Carlos Mensil
Dia 9 de junho inaugurou, na Galeria Presença, uma exposição individual que parte do nada. É a Pensar no vazio que Carlos Mensil desenvolve uma obra que se liberta do compromisso com a atualidade ao qual os criadores contemporâneos são, frequentemente, convocados.
O artista entende que o facto de pertencer a uma determinada cultura e sociedade não constitui uma obrigação ou função social que condiciona e conduz a sua produção artística. Porém, reconhece que, no seu trabalho, há sempre, inevitavelmente, algo que reflete o que o envolve, o seu contexto, o seu tempo. É nessa dinâmica livre e, simultaneamente, consciente da realidade que se desenvolve o trabalho mais recente de Carlos, tão visual e esteticamente minimalista quanto complexo, físico, móvel e vivo. E, tal como o próprio questiona, “o que é uma obra minimal quando tem toda uma estrutura complexa que lhe dá corpo e a suspende?”. Questiona, assim, o que constitui o objecto artístico, o que lhe dá forma, o que o caracteriza e que significado ele comporta.
Ora, é precisamente, essa liberdade ou libertação de regras, de condicionamentos, limites ou barreiras que constitui o vazio da mais recente exposição, a tela branca, o mar de possibilidades infinitas, criativas e interpretativas, que representam parte da essência da arte contemporânea. O conjunto que se apresenta com um texto de sala de Nuno Faria, é constituído por catorze peças, doze delas fixas, e tão semelhantes entre si quanto individuais e únicas, e duas delas em movimento, acionadas por motores. Em comum, toda a obra mostra-se ilusória, desafiando a visão, a perceção e a lógica do que é um objecto. Ao mesmo tempo, a criação e a conceção do artista advêm da pintura, a sua área de formação, da qual o próprio mantém uma semelhante lógica de processo de trabalho, apesar do resultado se revelar profundamente distinto.
C.M. – Vou-me envolvendo com diferentes materiais, como um pintor que não usa o pincel. Quando vim de Nova Iorque, desinteressei-me pela pintura no seu sentido mais tradicional. Percebi que não precisava de tintas ou pincéis para fazer o que queria.

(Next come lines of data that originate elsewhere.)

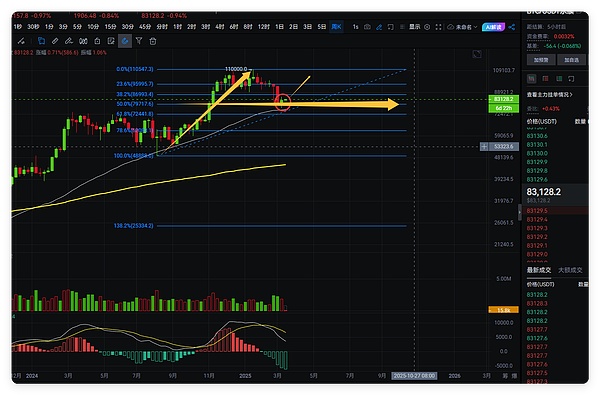Switch order book to combined view icon
The image size is (600, 395).
coord(532,79)
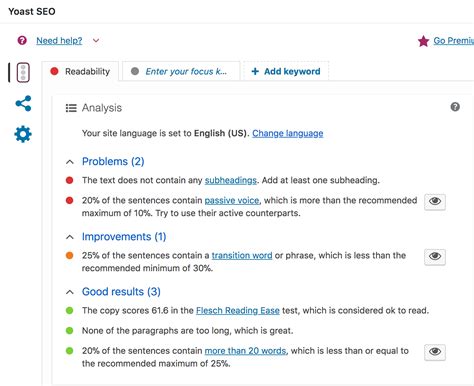Expand the Need help dropdown chevron

pos(96,41)

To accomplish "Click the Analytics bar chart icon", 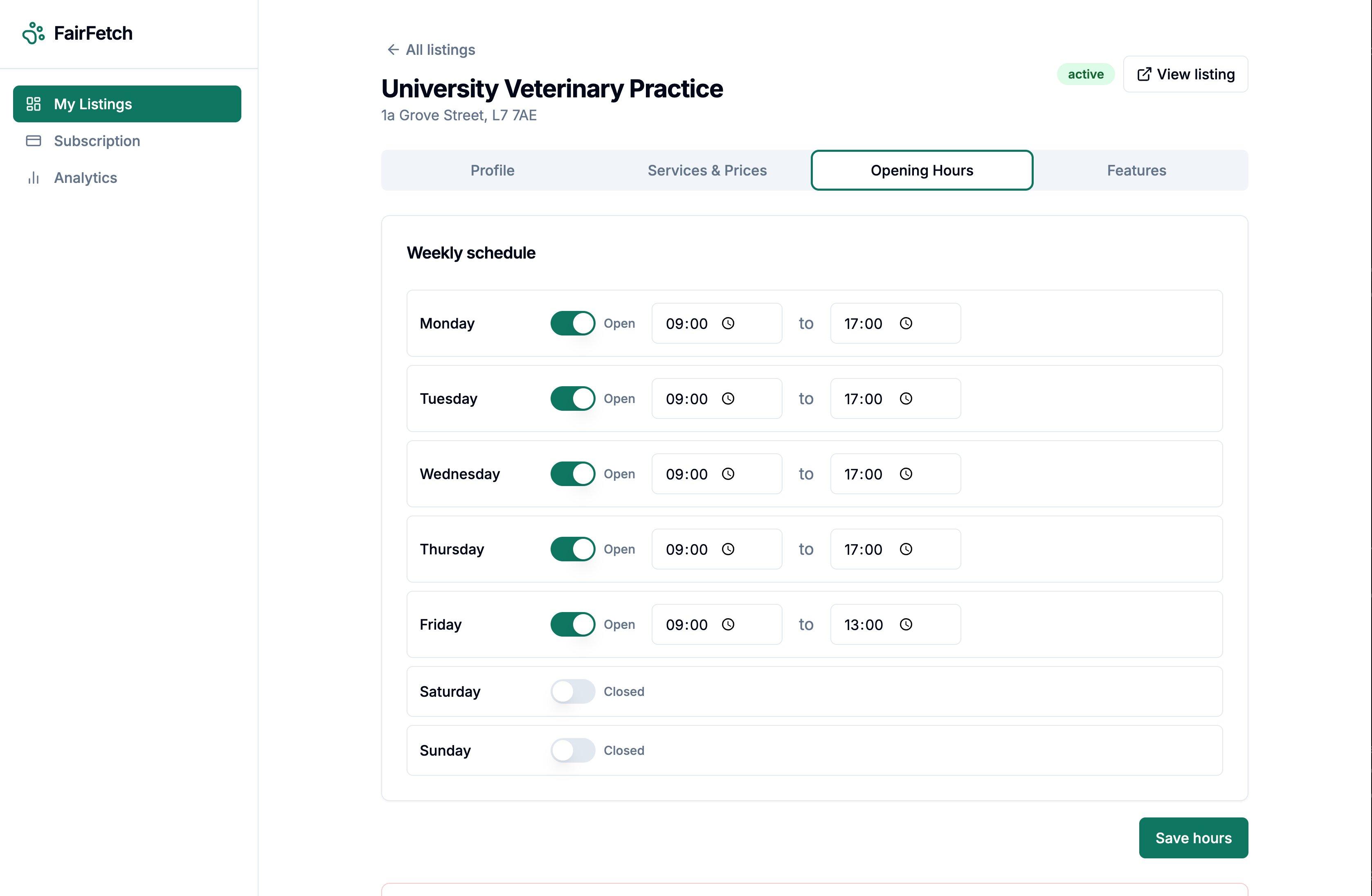I will [x=34, y=178].
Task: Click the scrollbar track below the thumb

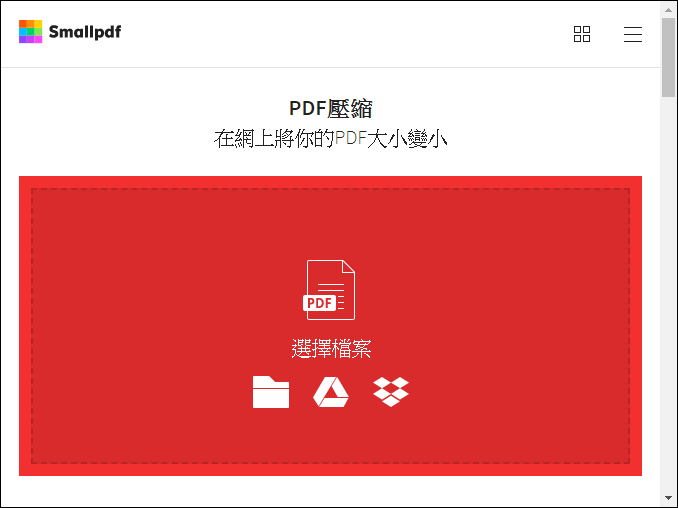Action: (x=668, y=294)
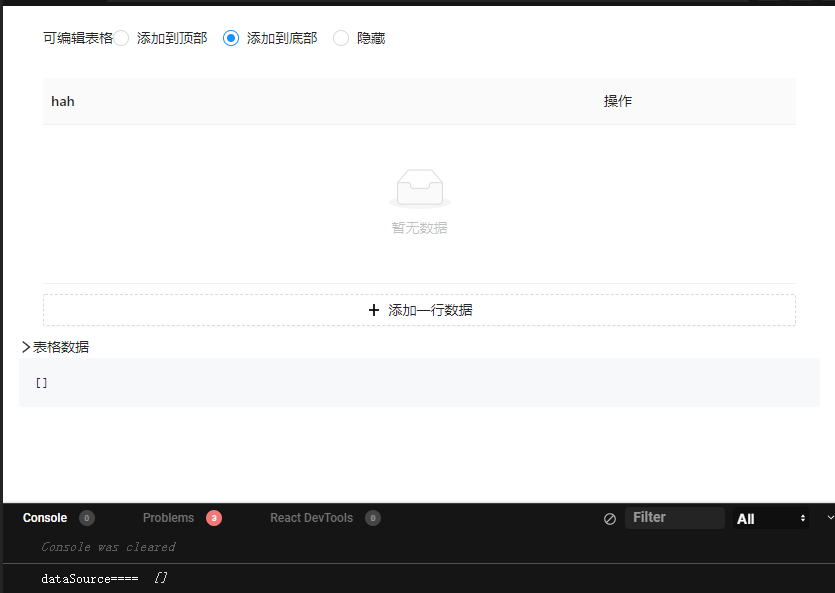Open the All log level dropdown
Viewport: 835px width, 593px height.
tap(770, 518)
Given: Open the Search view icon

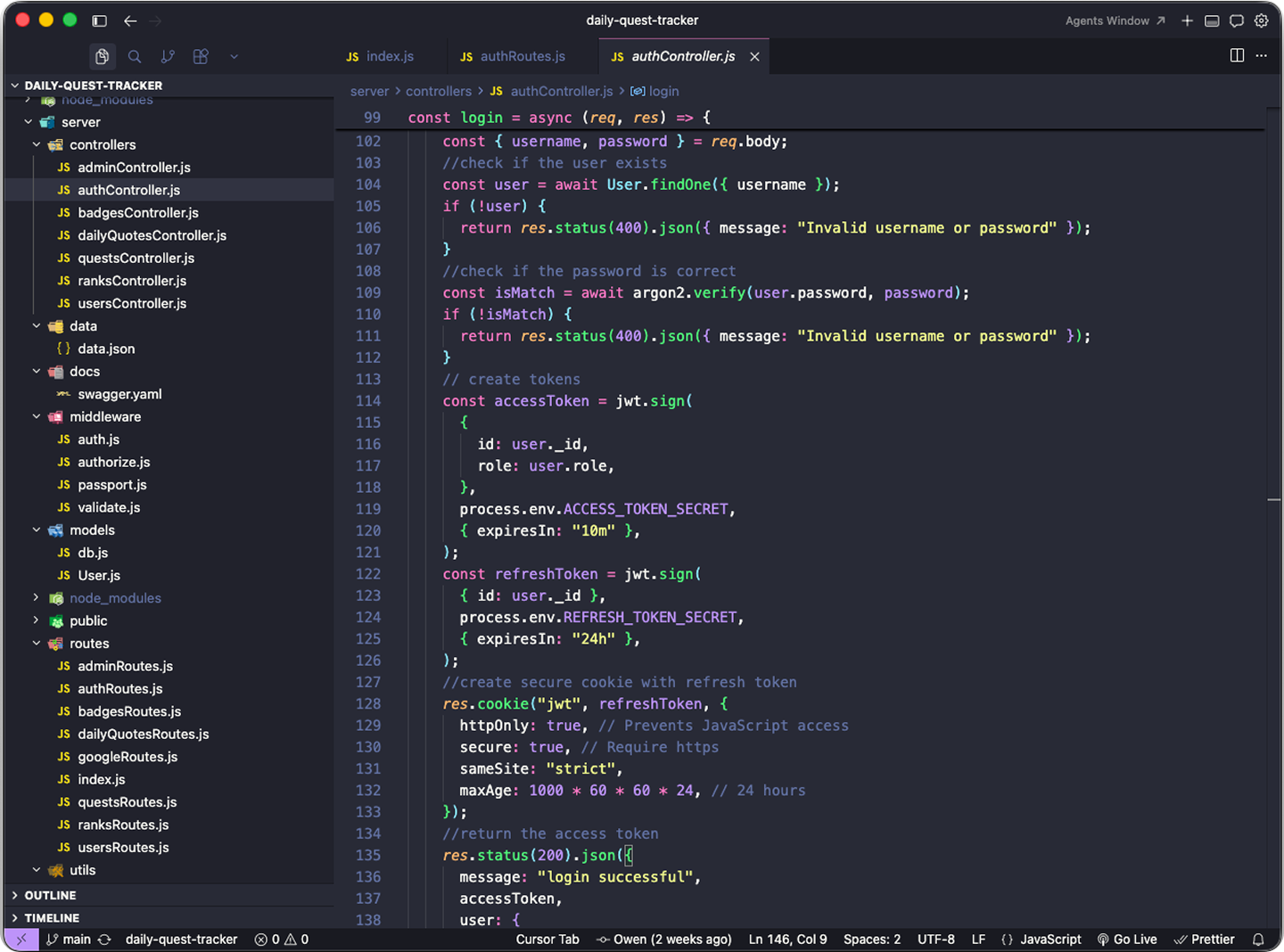Looking at the screenshot, I should pos(135,56).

Foi nessa grande metrópole que Carlos sentiu o confronto com diversas matérias, com o lixo e com objetos que eram abandonados na rua por falta de uso, mas não de utilidade. Conta que, desde que frequentava a oficina do seu pai, ganhou um certo fascínio por coisas e objetos que desconhece. Aqueles que maior estranheza lhe causam, levam-no a aproximar-se, a observá-los e a trabalhá-los. É daí que advém uma distinta capacidade de adaptar materiais, reestruturá-los e reinterpretá-los consoante os diferentes contextos e, eventualmente, espaços em que serão inseridos, dispostos, algo que se pode associar ao conceito de readymade de Marcel Duchamp, uma referência que o artista considera inevitável. Foi assim que surgiram vários projetos, podendo destacar-se a série Cada um pinta como sabe (2015) que, parecendo ser site-specific, desenvolvida especialmente para o local em que é exposta, é, na verdade, mais um engano visual, na medida em que se trata de uma mesma peça que, consoante a estrutura em que é instalada, molda-se, acomoda-se e fixa-se, habitando-a na sua plenitude.

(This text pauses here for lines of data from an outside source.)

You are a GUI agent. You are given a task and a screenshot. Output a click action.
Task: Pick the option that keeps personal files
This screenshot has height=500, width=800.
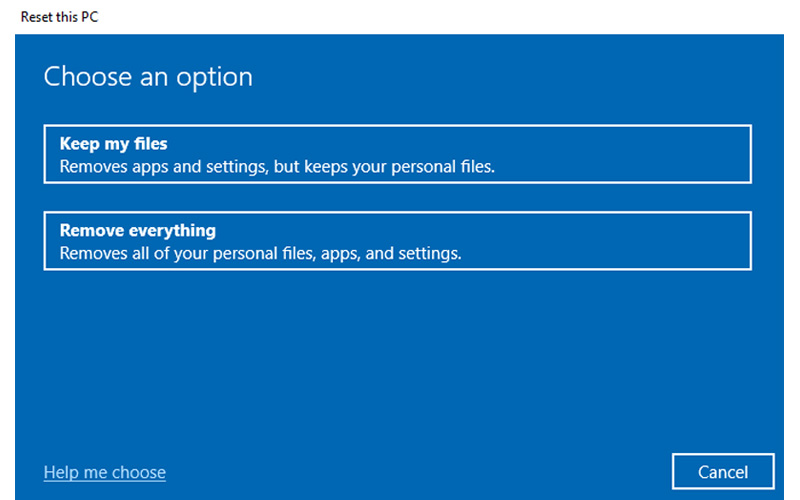[397, 154]
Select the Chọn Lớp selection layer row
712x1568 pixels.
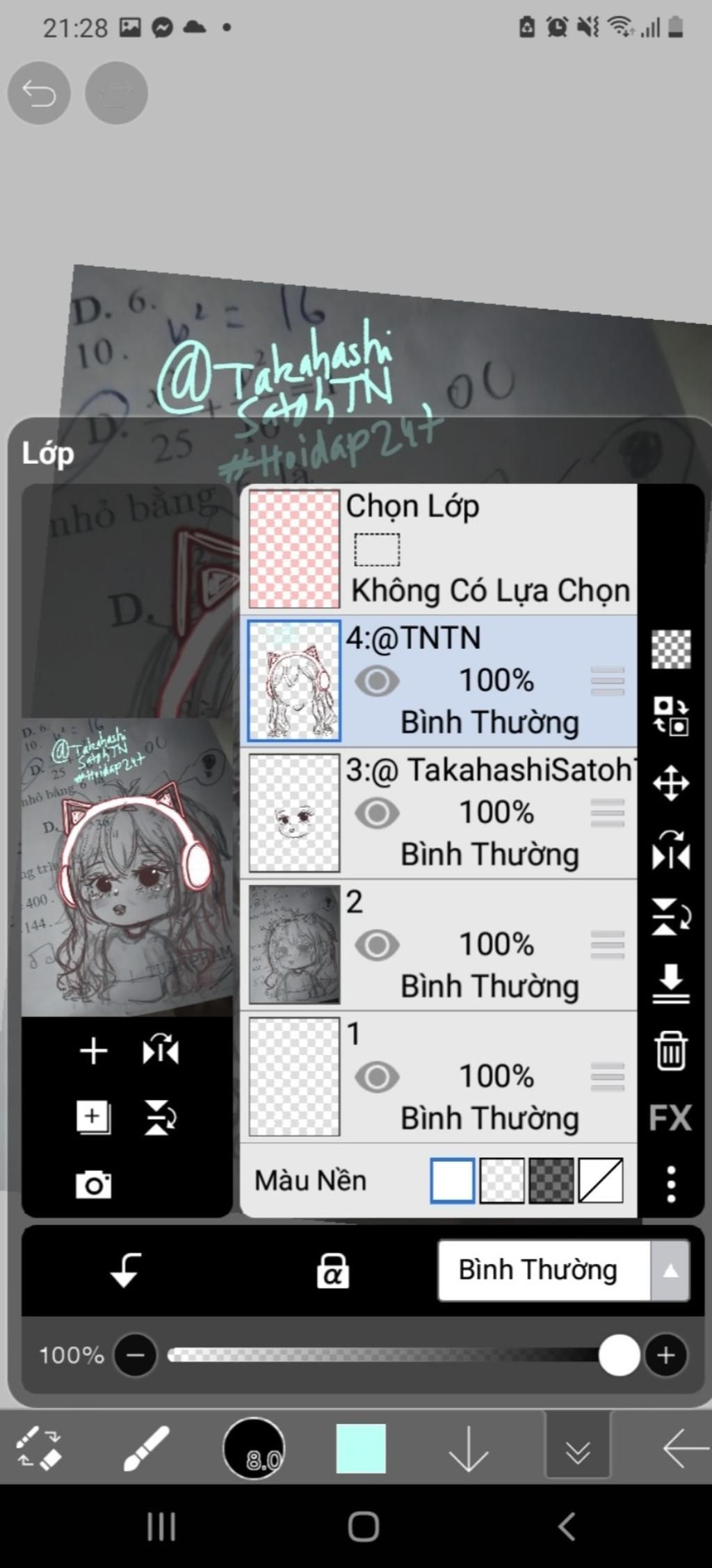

Esse e outros trabalhos encontram-se no atelier artista, na zona de Campanhã, num espaço cedido pelo Clube Desportivo de Portugal, partilhado com colegas da área, tendo sido ele o primeiro a ocupá-lo, em 2016. É aqui que se veem as construções e tudo o que se materializa em obras que surgem harmoniosas, fornecendo uma experiência estética nítida e imediata, mas que, na verdade, resultam de uma particular complexidade produtiva.
Quanto ao futuro criativo do artista, poderá encontrar-se a sua génese na Galeria Presença, na medida em que, como Carlos Mensil indica, “em cada exposição há algo que me leva para a seguinte, para o caminho a seguir, para o novo material a explorar“. Há, pois, uma continuidade artística que se constrói e solidifica em algo inesperado e particularmente cativante.